Hypothesis #8: The ADMS Has Satisfactorily Fused Data from Different Sources
A major challenge for any ITS archive is the fusion of these data and their combined use in advanced applications. A number of questions/issues arise from the ability to fuse data from different sources.
- Does the system effectively integrate multiple data sources? Can an analyst match data from two different data sources efficiently? (For example, can they use incident response data to easily select volume and speed data?) This should be examined both within their analytical framework and the whether they are able to export data in such a way as to allow matching of data from different sources outside of the archive's own analytical framework.
- Is the location referencing system used capable of correlating data collected from two different data sources? What are the issues associated with using that referencing system given the other referencing systems used by VDOT and the other participating agencies (what are the other location referencing systems being used)? How are they integrated, and what does it take to perform/maintain that integration?
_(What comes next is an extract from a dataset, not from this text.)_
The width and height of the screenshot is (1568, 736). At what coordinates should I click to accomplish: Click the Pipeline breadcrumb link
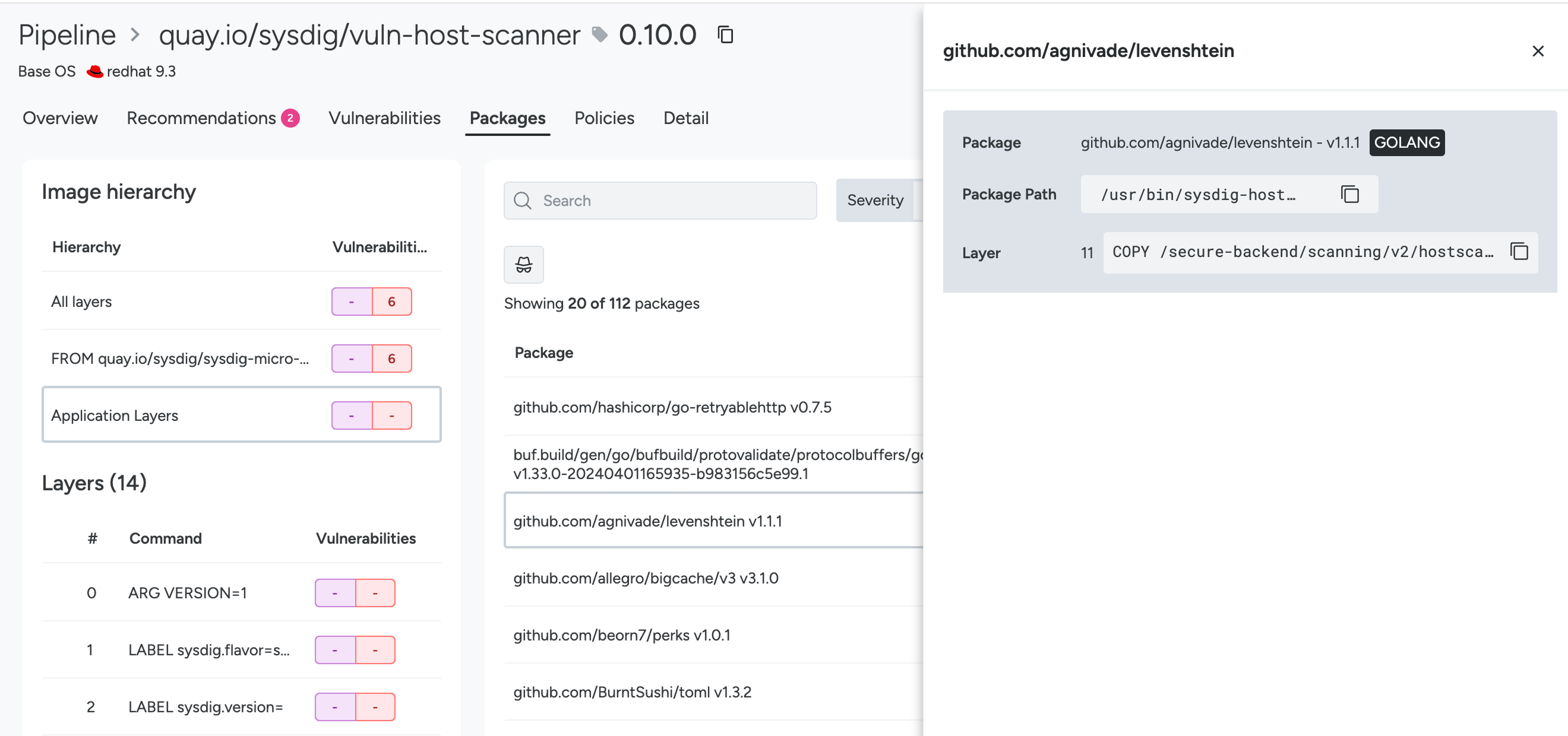click(67, 34)

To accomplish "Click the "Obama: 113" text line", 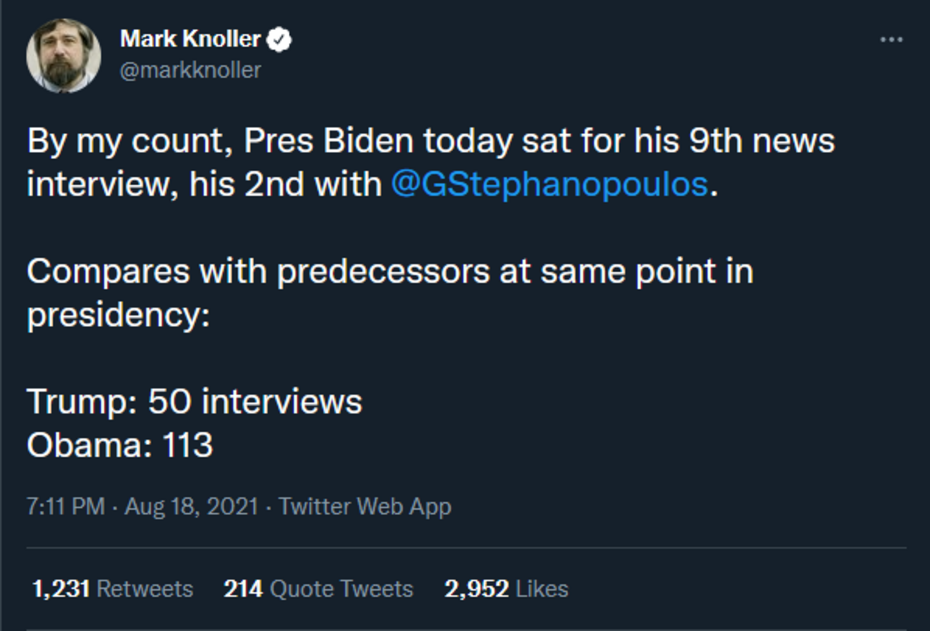I will coord(120,444).
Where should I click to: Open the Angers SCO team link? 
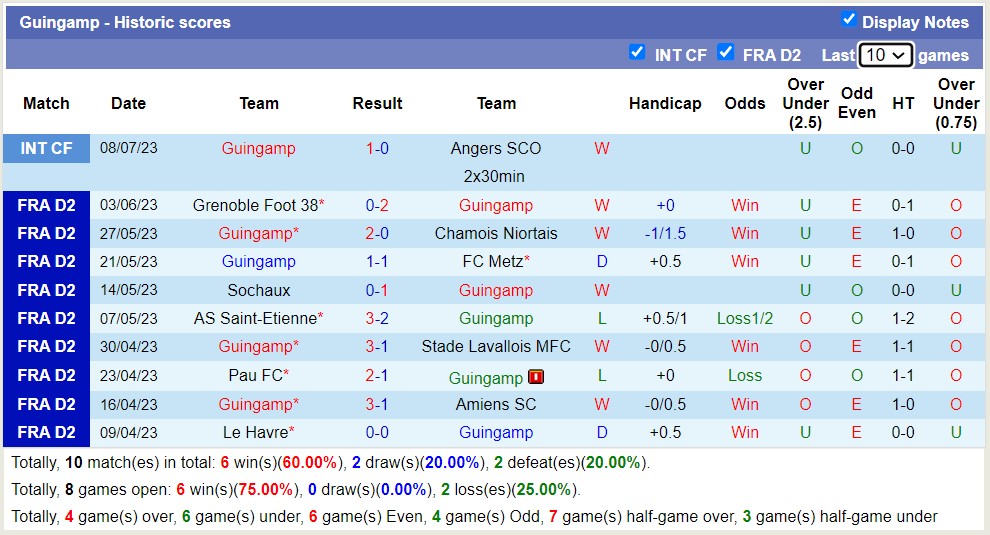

184.108.40.206 Data Collection and Management
The Evaluation Team worked with STC and other stakeholder staff to identify the appropriate personnel to be interviewed on each topic and to get approval for the interview. Before beginning most interviews, an interview guide was prepared that lists the topics that should be covered and specific questions that should be addressed. These guides were used during the interviews.
The Evaluation Team obtained historical archived traffic data. Metadata is crucial for the analyses envisioned, and these will be obtained as well; this is especially true for estimates of the quality of the data.
System Usage Data (e.g., user sessions for Websites)
The Evaluation Team relied on STL to provide tracking of system usage.
1ASTM E 2259, Standard Guide for Archiving and Retrieving ITS-Generated Data.